**EXCERPTED PASSAGE:**
⟨

Walsh said that while it was evident Iberia would require a revamp at the time IAG was formed, “Spanish macro headwinds” have made the need to address the situation more urgent, as have cost-cutting programs at competitors Air France-KLM Group, Europe’s biggest airline, and the No. 2 Lufthansa.

A “eurozone crisis management group” established to evaluate the impact of the region’s sovereign debt crisis is also meeting every two weeks to review scenario planning and hedging policies, IAG said, while a “road map project” has begun to consider commercial and other issues that would be triggered by a Spanish exit from the common currency.

The Iberia review will examine its competitiveness and profitability on routes to growth economies in Latin America, where the Spanish company is the top European carrier and Air France and Lufthansa have been adding capacity, Walsh said.

IAG’s quarterly result included 50 million euros of losses from BMI, which was bought to add scarce operating slots at British Airways’ London Heathrow hub, and the restructuring of the unit, which is being folded into BA, accounted for the bulk of 38 million euros of one-time items, it said.

Second-quarter revenue advanced almost 12 percent to 4.61 billion euros, IAG said Friday. Analysts had expected a quarterly loss of 35.6 million euros, according to a Bloomberg survey.

Air France-KLM and Lufthansa earlier this week reported earnings that beat estimates as cost-savings programs kicked in.

Air France cut its operating loss by more than half to 66 million euros, aided by the introduction of a 2 billion euro savings plan, it said on July 30. The stock jumped almost 19 percent, the most since the group’s formation via a Franco-Dutch merger in 2004, and has advanced 9.2 percent this year.

Lufthansa boosted second-quarter operating profit almost 28 percent to 361 million euros after introducing a 1.5 billion euro efficiency program and has added 11 percent this year.

Still, IAG is probably the most likely of the three to make cuts stick because of Walsh’s experience in restructuring BA, where he faced down a cabin-crew strike last year, and Ireland’s Aer Lingus Group Plc., where he was also CEO, Strickland said.

“We can expect some sparks, but Walsh is best placed to do this because he has already turned around BA and Aer Lingus and absolutely knows what’s required,” the analyst said.

⟩

**INPUT DATA:**
⟨

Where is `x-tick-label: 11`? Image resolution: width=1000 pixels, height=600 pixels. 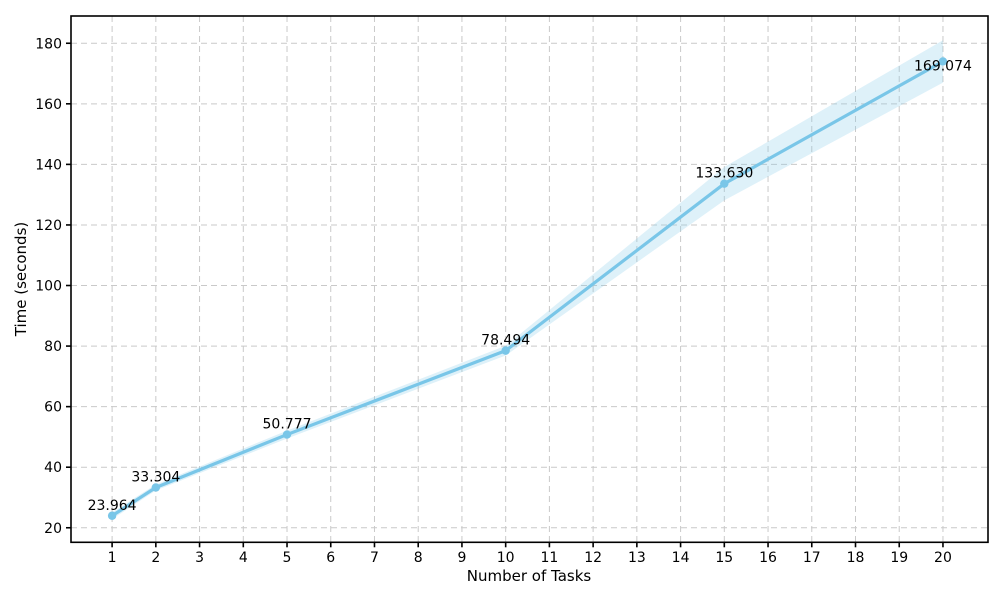 x-tick-label: 11 is located at coordinates (549, 558).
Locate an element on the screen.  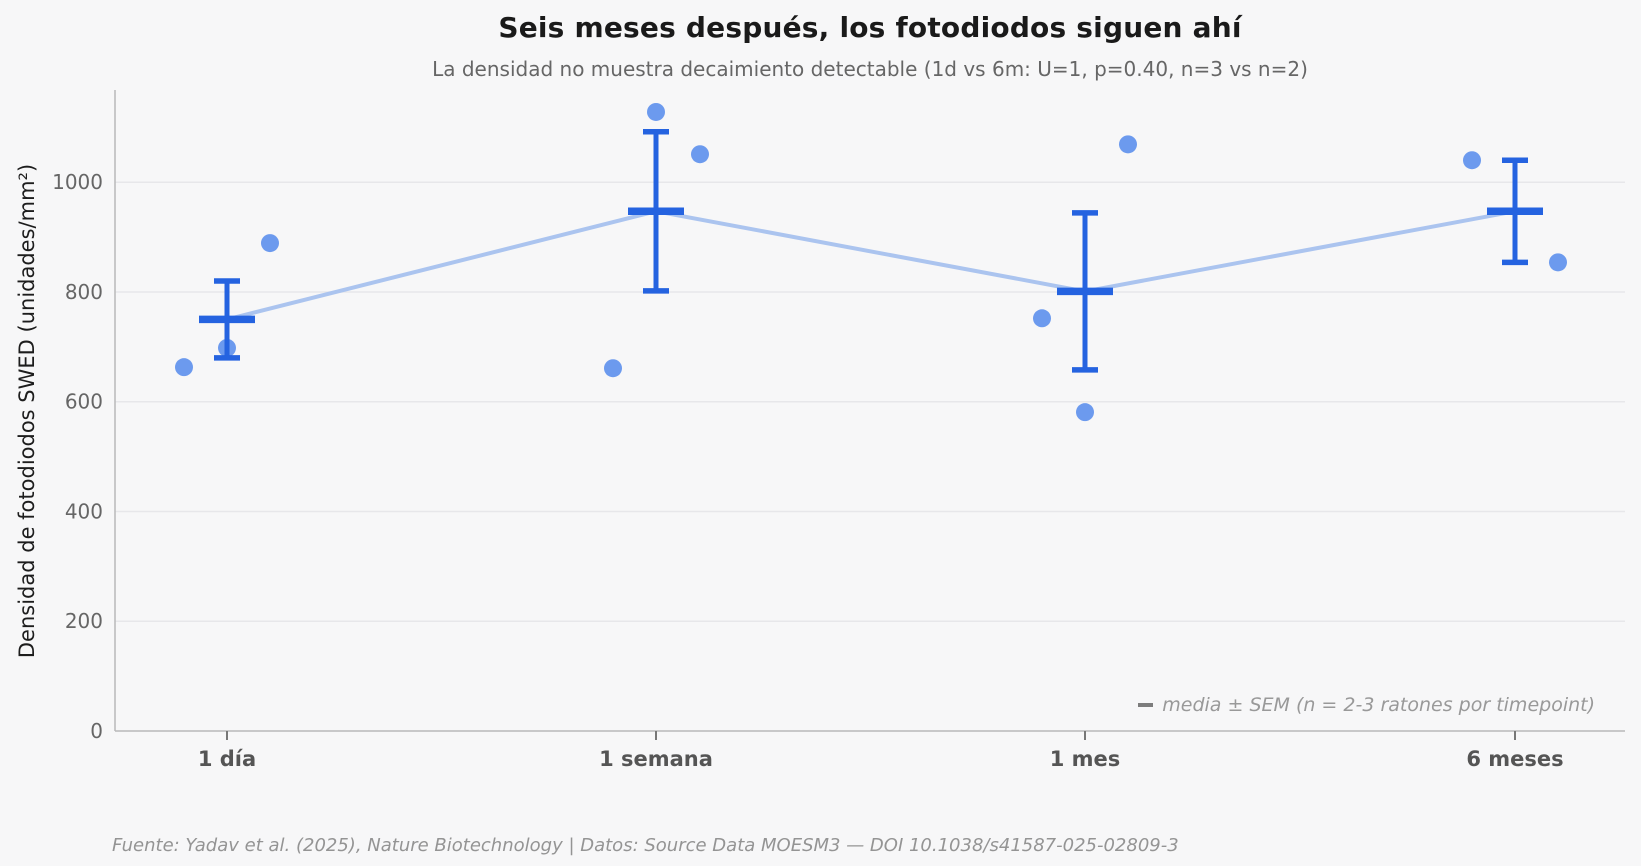
y-tick-label: 600 is located at coordinates (84, 402).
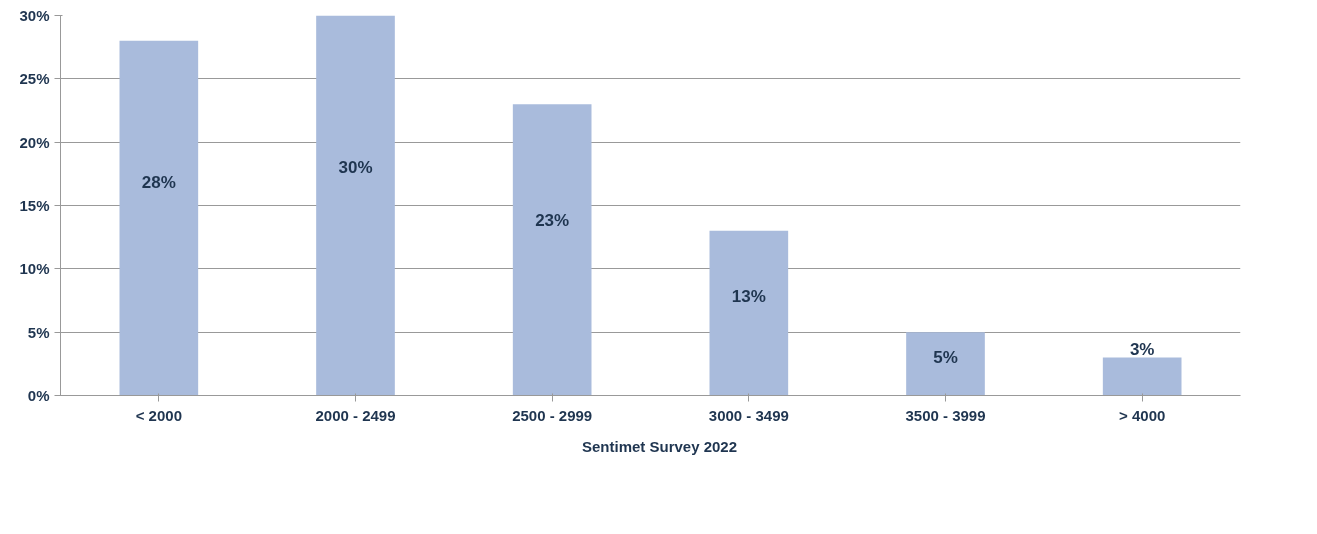 Image resolution: width=1317 pixels, height=534 pixels. I want to click on x-tick-label: 3000 - 3499, so click(748, 415).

⟩

Using the passage about IAG and its rival airlines, answer each question briefly:
(a) How often does the eurozone crisis management group meet?
(b) What was IAG's second-quarter revenue?
(c) How large is Lufthansa's efficiency program?
The material is separate from the passage about IAG and its rival airlines.

**EXERCISE RESPONSE:**
(a) Every two weeks.
(b) 4.61 billion euros.
(c) 1.5 billion euros.